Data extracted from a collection

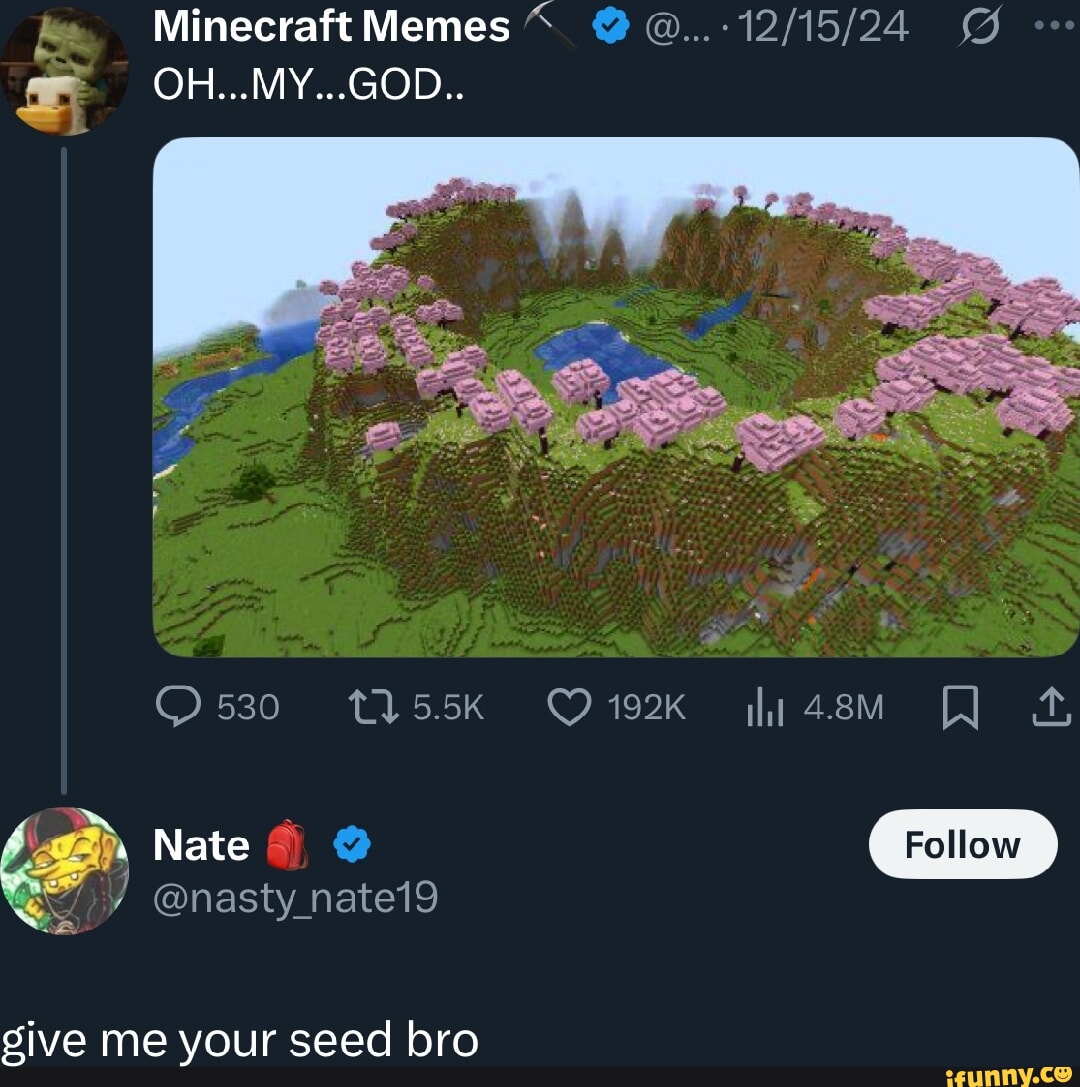The image size is (1080, 1087).
Task: Click the reply bubble icon
Action: 181,707
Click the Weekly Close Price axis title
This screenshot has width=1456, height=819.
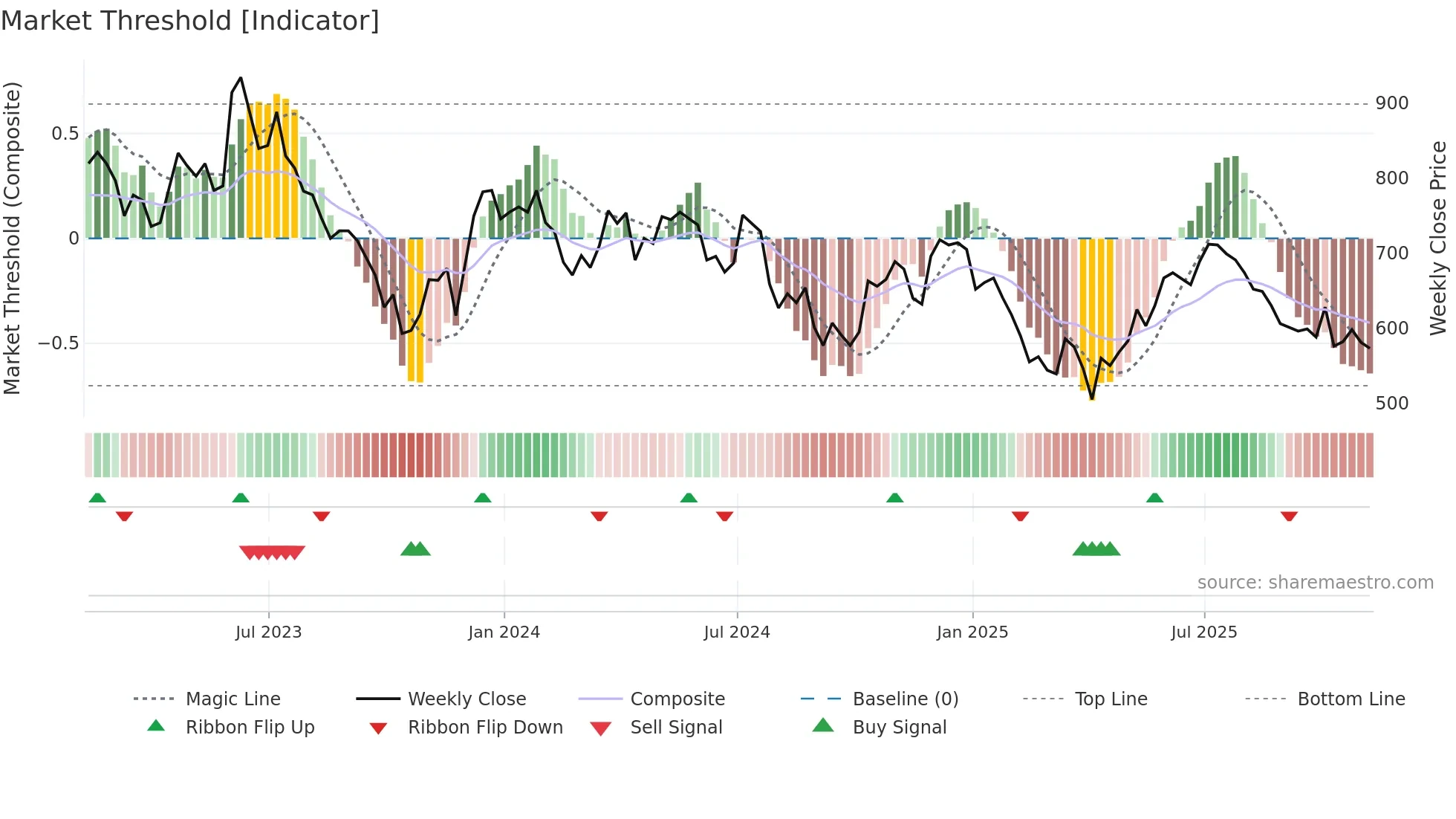(x=1438, y=238)
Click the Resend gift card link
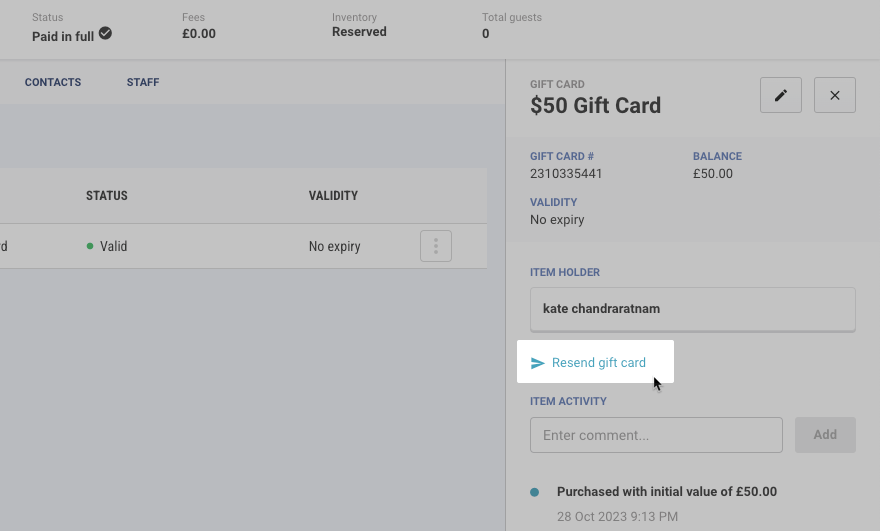The image size is (880, 531). pyautogui.click(x=598, y=363)
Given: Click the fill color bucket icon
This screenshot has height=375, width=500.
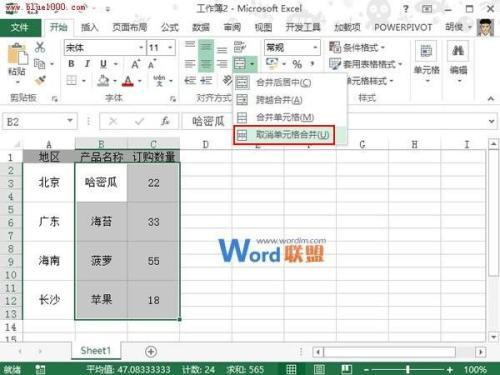Looking at the screenshot, I should [x=103, y=80].
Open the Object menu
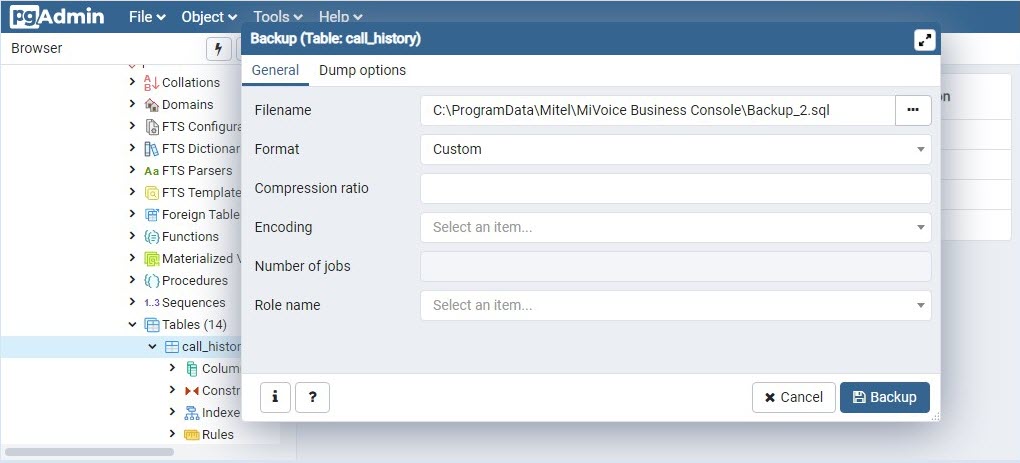 tap(209, 17)
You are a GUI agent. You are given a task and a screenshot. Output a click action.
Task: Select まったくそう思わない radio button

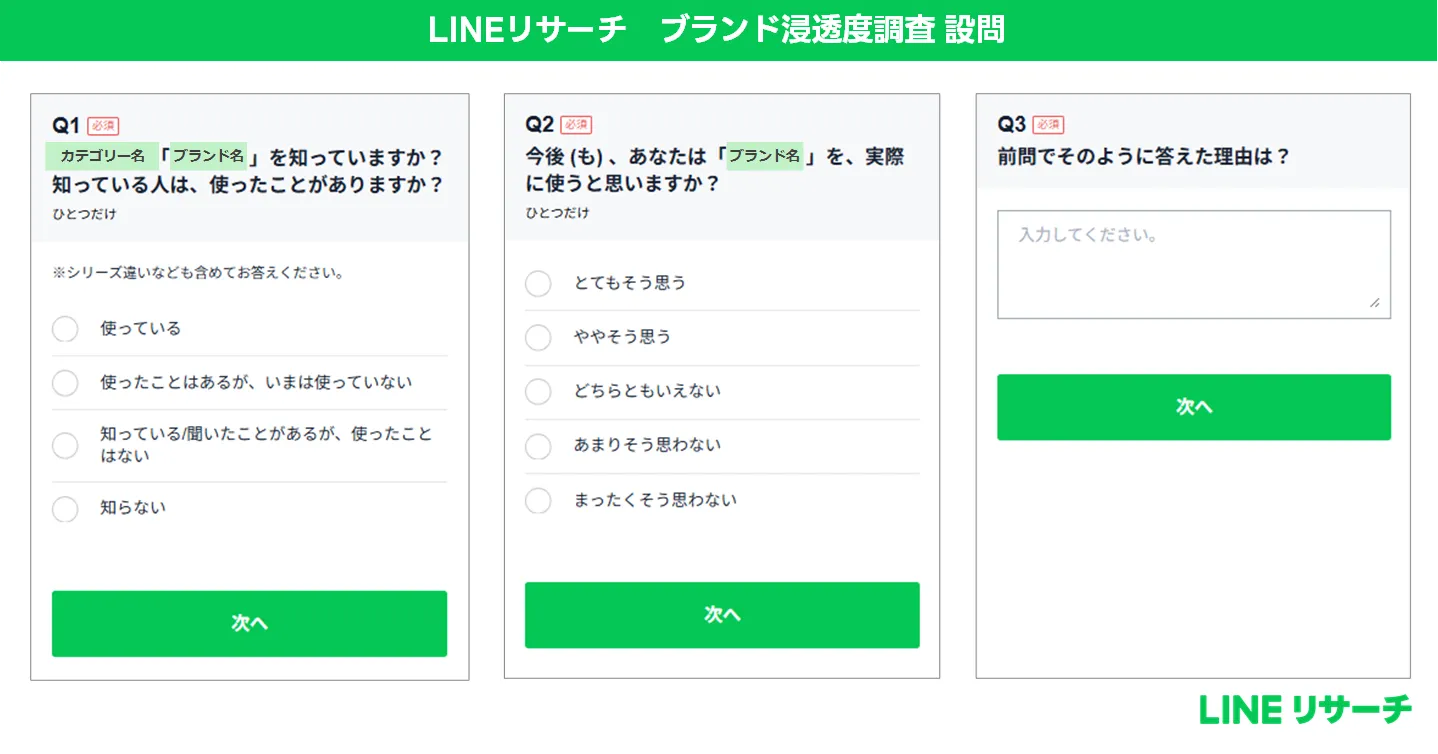click(x=538, y=500)
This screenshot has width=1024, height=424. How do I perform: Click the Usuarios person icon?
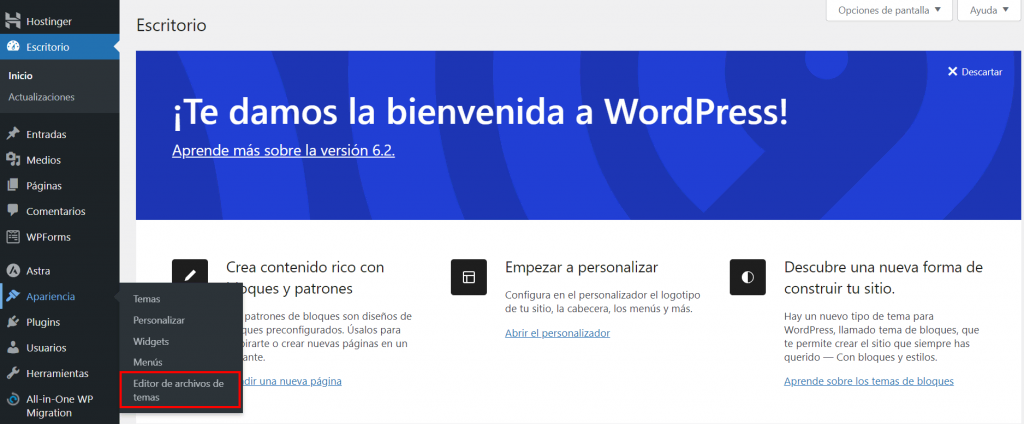click(x=13, y=349)
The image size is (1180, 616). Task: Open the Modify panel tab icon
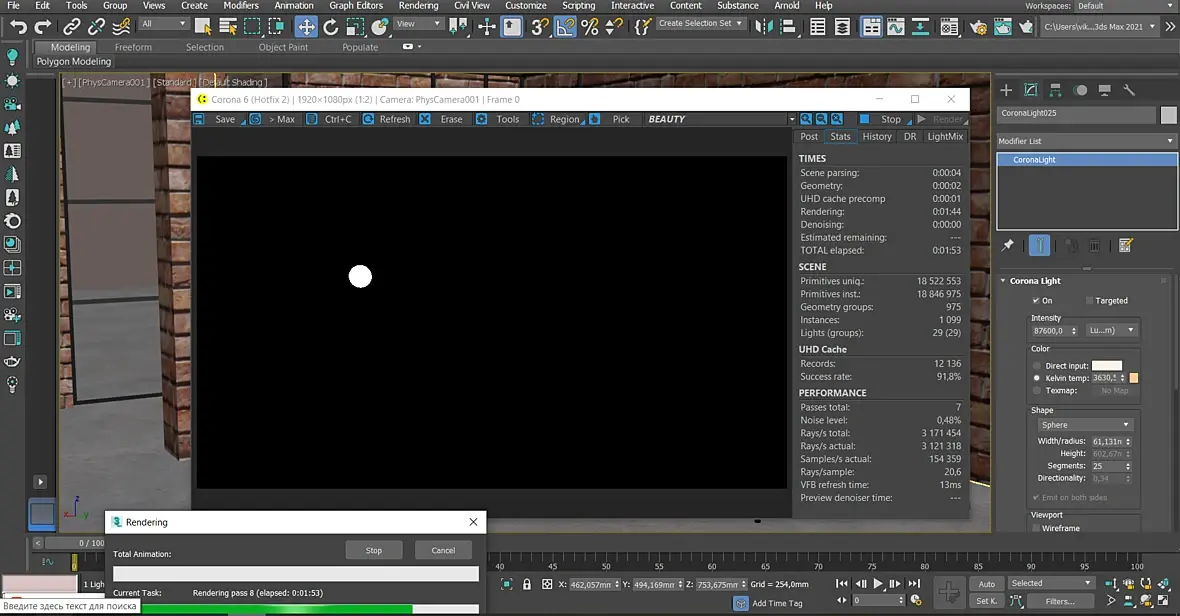[1030, 90]
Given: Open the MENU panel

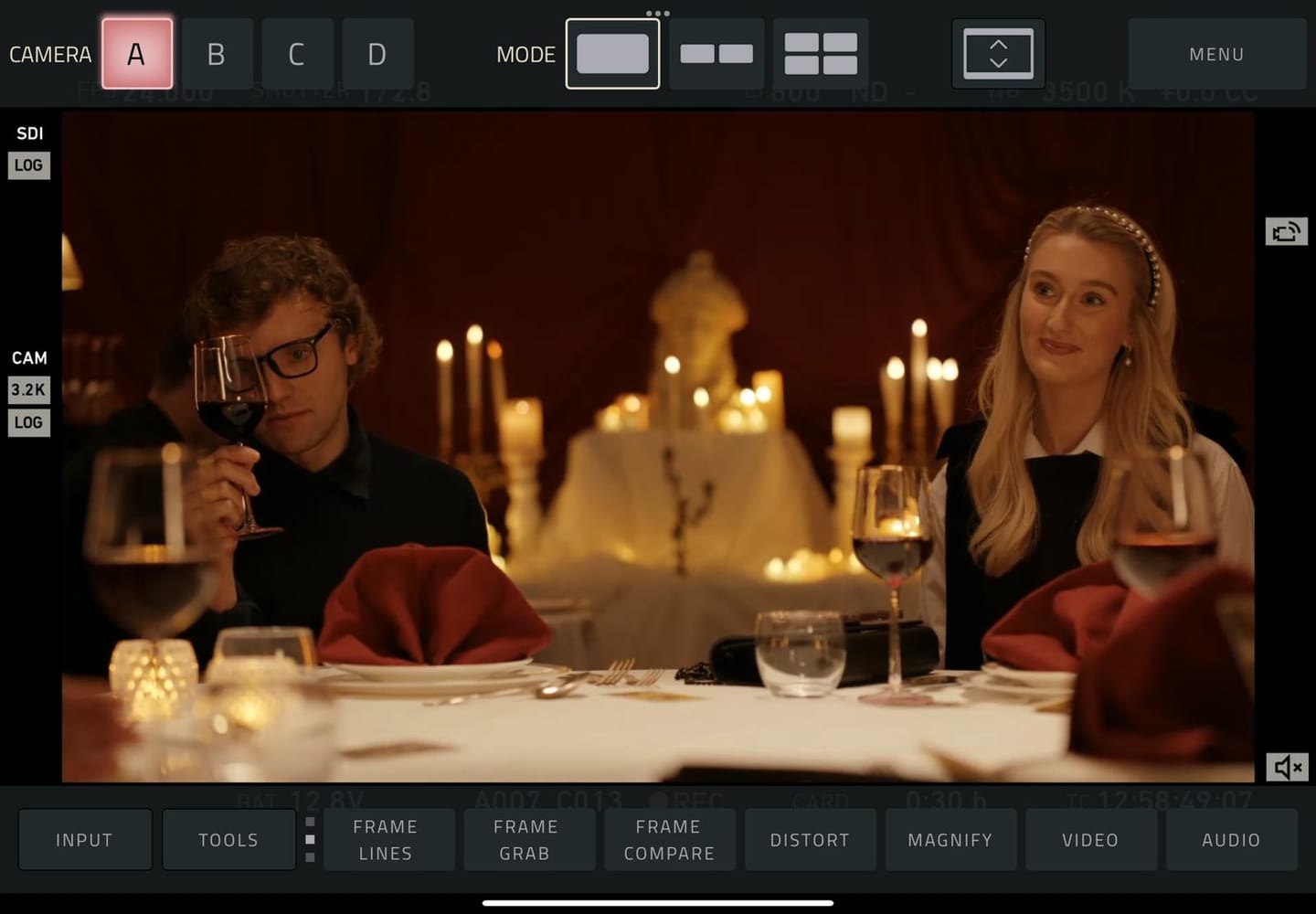Looking at the screenshot, I should pos(1216,54).
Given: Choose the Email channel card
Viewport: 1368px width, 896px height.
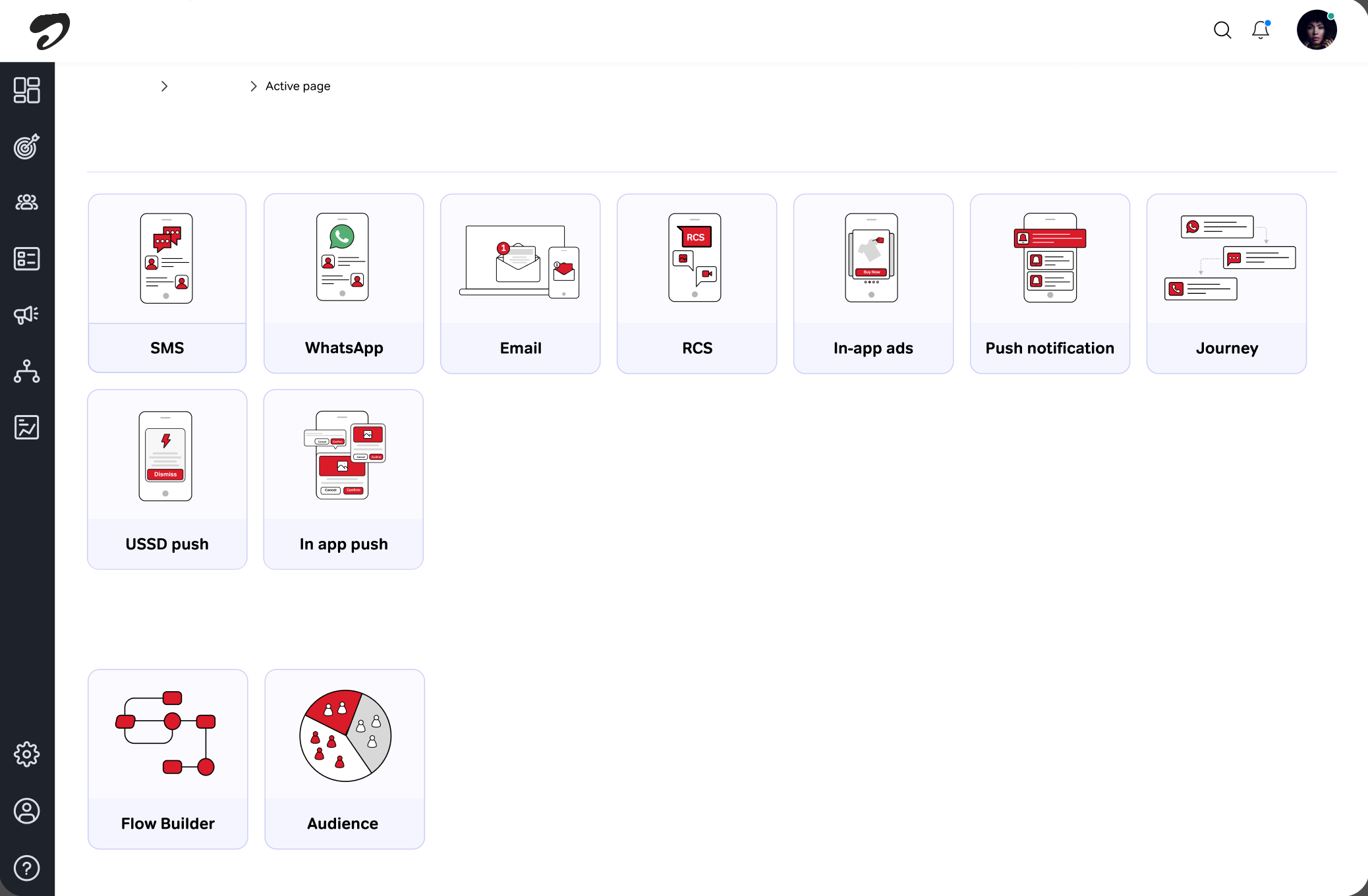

→ **Requirement**: Starting at the line with "Click the Weekly Close Price axis title" in the entries above, write out every line exactly until the line with "Given: Click the fill color bucket icon" has been written. Include no pictures and nothing more.

→ **Your solution**:
Click the Weekly Close Price axis title
This screenshot has width=1456, height=819.
(x=1438, y=238)
Click the Resend gift card link
The image size is (880, 531). pyautogui.click(x=598, y=363)
Given: Click the fill color bucket icon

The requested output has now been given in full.